Dataset entries -

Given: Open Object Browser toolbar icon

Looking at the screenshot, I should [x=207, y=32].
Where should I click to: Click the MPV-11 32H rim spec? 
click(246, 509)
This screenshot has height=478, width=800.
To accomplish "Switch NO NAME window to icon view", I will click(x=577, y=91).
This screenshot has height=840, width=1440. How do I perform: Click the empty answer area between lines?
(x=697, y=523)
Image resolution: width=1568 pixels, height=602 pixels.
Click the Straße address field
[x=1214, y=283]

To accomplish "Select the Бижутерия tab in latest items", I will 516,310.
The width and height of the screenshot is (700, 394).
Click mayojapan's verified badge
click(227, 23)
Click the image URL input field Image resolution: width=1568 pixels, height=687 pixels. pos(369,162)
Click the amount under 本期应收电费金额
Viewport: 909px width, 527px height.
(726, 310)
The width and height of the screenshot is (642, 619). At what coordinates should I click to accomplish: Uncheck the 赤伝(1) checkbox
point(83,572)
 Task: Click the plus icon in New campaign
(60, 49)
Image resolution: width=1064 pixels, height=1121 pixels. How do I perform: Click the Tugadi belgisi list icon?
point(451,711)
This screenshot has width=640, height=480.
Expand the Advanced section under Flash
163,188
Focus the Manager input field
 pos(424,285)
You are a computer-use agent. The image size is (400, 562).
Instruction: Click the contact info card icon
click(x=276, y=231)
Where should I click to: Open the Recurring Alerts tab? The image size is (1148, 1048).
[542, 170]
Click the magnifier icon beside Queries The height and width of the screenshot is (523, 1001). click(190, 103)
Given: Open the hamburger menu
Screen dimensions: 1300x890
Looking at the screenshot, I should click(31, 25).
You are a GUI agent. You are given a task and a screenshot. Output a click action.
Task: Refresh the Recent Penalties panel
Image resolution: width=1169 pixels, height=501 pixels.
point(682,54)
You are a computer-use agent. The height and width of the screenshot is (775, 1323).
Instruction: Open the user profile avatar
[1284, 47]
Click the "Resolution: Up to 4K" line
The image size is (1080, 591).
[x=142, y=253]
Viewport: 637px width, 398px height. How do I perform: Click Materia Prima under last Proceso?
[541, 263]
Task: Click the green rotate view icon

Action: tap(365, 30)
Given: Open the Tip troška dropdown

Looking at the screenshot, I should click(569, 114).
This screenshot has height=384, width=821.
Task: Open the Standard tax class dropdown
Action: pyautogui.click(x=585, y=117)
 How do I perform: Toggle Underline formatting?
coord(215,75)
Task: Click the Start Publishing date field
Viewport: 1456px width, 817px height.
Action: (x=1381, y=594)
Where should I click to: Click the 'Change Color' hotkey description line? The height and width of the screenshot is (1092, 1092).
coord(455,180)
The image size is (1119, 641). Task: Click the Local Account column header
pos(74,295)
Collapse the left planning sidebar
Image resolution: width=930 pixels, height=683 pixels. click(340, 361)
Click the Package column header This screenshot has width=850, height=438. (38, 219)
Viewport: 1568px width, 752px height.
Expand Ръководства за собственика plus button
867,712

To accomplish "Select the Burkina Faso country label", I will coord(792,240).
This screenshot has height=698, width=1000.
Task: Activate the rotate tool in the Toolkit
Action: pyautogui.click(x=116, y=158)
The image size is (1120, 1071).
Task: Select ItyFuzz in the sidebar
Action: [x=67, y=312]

EXERCISE - Say only how many lines in the records carry the word "computer".

SOLVED EXERCISE - 2